§ THE DATA:
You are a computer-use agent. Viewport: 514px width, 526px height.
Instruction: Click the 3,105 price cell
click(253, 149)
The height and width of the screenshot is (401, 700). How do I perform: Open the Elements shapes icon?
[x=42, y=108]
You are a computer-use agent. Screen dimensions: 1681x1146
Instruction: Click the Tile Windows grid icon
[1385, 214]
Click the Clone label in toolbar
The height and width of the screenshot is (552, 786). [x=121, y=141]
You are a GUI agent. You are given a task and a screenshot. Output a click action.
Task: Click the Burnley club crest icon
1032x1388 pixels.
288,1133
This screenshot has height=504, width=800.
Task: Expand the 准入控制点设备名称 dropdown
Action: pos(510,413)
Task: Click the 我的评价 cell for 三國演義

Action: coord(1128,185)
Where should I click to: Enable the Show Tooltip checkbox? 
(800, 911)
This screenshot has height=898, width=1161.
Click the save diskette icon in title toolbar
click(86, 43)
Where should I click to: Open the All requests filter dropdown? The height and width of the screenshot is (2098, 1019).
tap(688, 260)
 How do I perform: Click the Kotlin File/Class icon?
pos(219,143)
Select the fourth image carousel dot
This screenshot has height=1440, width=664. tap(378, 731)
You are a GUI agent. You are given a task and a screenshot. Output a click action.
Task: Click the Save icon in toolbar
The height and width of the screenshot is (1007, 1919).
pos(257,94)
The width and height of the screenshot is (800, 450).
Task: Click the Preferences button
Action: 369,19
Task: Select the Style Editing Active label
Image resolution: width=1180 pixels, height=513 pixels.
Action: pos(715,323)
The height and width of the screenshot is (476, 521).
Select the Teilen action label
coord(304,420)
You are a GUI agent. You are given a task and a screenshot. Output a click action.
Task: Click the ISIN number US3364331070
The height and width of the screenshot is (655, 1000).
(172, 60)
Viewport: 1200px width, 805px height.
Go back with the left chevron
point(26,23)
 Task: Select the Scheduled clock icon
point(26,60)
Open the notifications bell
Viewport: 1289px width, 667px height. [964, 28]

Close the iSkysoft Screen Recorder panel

§ EXERCISE PROMPT:
The listing above is to be restated word for word.

§ EXPECTED ANSWER:
You are a computer-use agent. Viewport: 514px width, 526px height.
Instruction: Click the 3,105 price cell
click(253, 149)
The height and width of the screenshot is (401, 700). How do I perform: Open the Elements shapes icon?
[x=42, y=108]
You are a computer-use agent. Screen dimensions: 1681x1146
Instruction: Click the Tile Windows grid icon
[1385, 214]
Click the Clone label in toolbar
The height and width of the screenshot is (552, 786). [x=121, y=141]
You are a GUI agent. You are given a task and a screenshot. Output a click action.
Task: Click the Burnley club crest icon
1032x1388 pixels.
288,1133
This screenshot has height=504, width=800.
Task: Expand the 准入控制点设备名称 dropdown
Action: pos(510,413)
Task: Click the 我的评价 cell for 三國演義

Action: coord(1128,185)
Where should I click to: Enable the Show Tooltip checkbox? 
(800, 911)
This screenshot has height=898, width=1161.
Click the save diskette icon in title toolbar
click(86, 43)
Where should I click to: Open the All requests filter dropdown? The height and width of the screenshot is (2098, 1019).
tap(688, 260)
 How do I perform: Click the Kotlin File/Class icon?
pos(219,143)
Select the fourth image carousel dot
This screenshot has height=1440, width=664. tap(378, 731)
You are a GUI agent. You are given a task and a screenshot. Output a click action.
Task: Click the Save icon in toolbar
The height and width of the screenshot is (1007, 1919).
pos(257,94)
The width and height of the screenshot is (800, 450).
Task: Click the Preferences button
Action: 369,19
Task: Select the Style Editing Active label
Image resolution: width=1180 pixels, height=513 pixels.
Action: pos(715,323)
The height and width of the screenshot is (476, 521).
Select the Teilen action label
coord(304,420)
You are a GUI agent. You are given a task and a screenshot. Output a click action.
Task: Click the ISIN number US3364331070
The height and width of the screenshot is (655, 1000).
(172, 60)
Viewport: 1200px width, 805px height.
Go back with the left chevron
point(26,23)
 Task: Select the Scheduled clock icon
point(26,60)
Open the notifications bell
Viewport: 1289px width, 667px height. [964, 28]

Close the iSkysoft Screen Recorder panel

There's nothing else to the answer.